DIE WELT: The Socialists have slipped from power

In today's edition of the German newspaper, Boris Kalnoky writes in a news analysis: "Two years ago, the former communists in eastern Central Europe made a sensational comeback as socialists. From Poland to Bulgaria they were swept back into power on a wave of popular disappointment with economic restructuring. Now the pendulum has swung back in the other direction. The presidential election in Bulgaria shows that the Socialists have slipped from about 50 percent to well below 40 percent in just two years."

Kalnoky says: "In Romania, the Party of Social Democracy, the successor to the Communist Party, has lost power for the first time since dictator Nicolae Ceausescu was overthrown in 1989."

He says, "Meanwhile, in rump Yugoslavia, elections were held for the federal parliament of Serbia and Montenegro.
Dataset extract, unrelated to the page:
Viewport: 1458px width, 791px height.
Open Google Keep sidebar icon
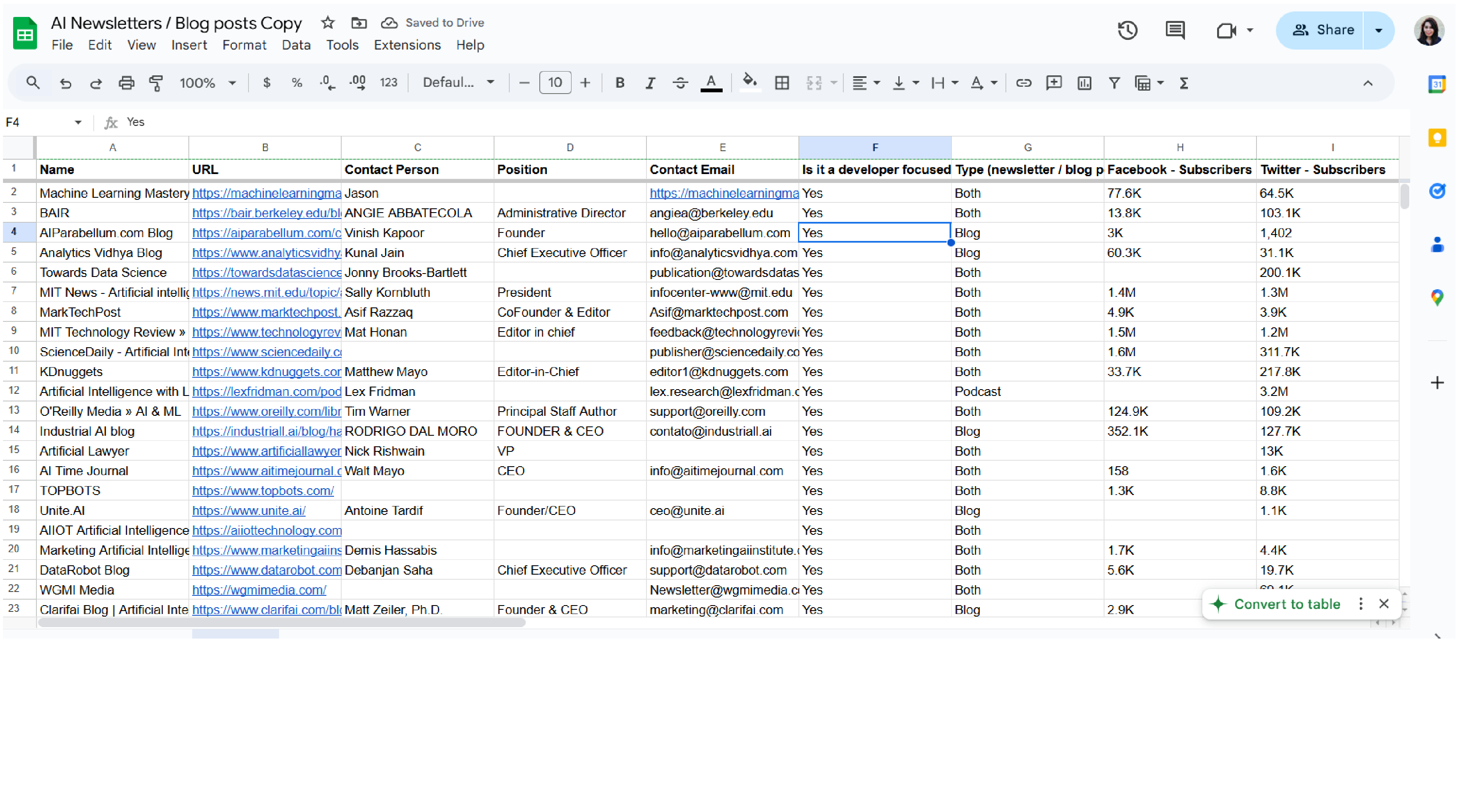pyautogui.click(x=1436, y=138)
As President Slobodan Milosevic's last term of office according to the Serb constitution expires at the end of 1997, he had to make the most of these elections. A two-thirds majority for his Socialist Party and its coalition partners would enable him to continue ruling as head of the Yugoslav state. However, it was not all plain sailing for Milosevic either. The Socialists needed two partners to make it."

SUDDEUTSCHE ZEITUNG: The people of the southern Balkans want to belong to Europe

Writing from Istanbul, Wolfgang Koyd comments in today's paper: "Since the weekend, things look different (in the Balkans). Three elections in three countries -- Yugoslavia (Serbia and Montenegro), Bulgaria and Romania -- have given cause for real hope for the first time in seven years. Even though the three countries are different in many ways, voters sent the politicians in their respective capitals of Belgrade, Sofia and Bucharest the identical message: They want security and stability and are demanding reform, even though they may be its victims. Small wonder then that a leading Italian daily, Corriere della Sera, rejoiced. 'The Balkans has moved closer to Europe,' it declared."

Koyd writes: "The people of the southern Balkans have sent a clear signal that they want to belong to Europe, even if that means some suffering and doing without, and now is the time for Europe to reply with a signal of its own. In Brussels, Paris and Bonn, there has long been little regard for the poor relations from southeastern Europe -- and that must change. Because without them, Europe is incomplete."

LONDON TIMES: Some Soviet ex-satellites refuse to learn from the West

The paper says today in an editorial: "As they stockpile cabbage heads and firewood against another winter of food shortages, power cuts, shriveled family budgets and chaotic state finances, most voters in Bulgaria and Romania expect things to get worse before they can conceivably get better."

The Times concludes: "Bulgaria and Romania have been stranded in history's chilliest anteroom, that reserved for ex-Soviet satellites whose rulers refuse to learn from the West. Their people have not escaped it yet, but they have kicked open the emergency exit."

INDEPENDENT: Peaceful change is becoming the norm in the Balkans

Columnist Tony Barber comments today the London paper: "Peaceful political change achieved by the voters' will is becoming the norm in most parts of the (Balkan) region."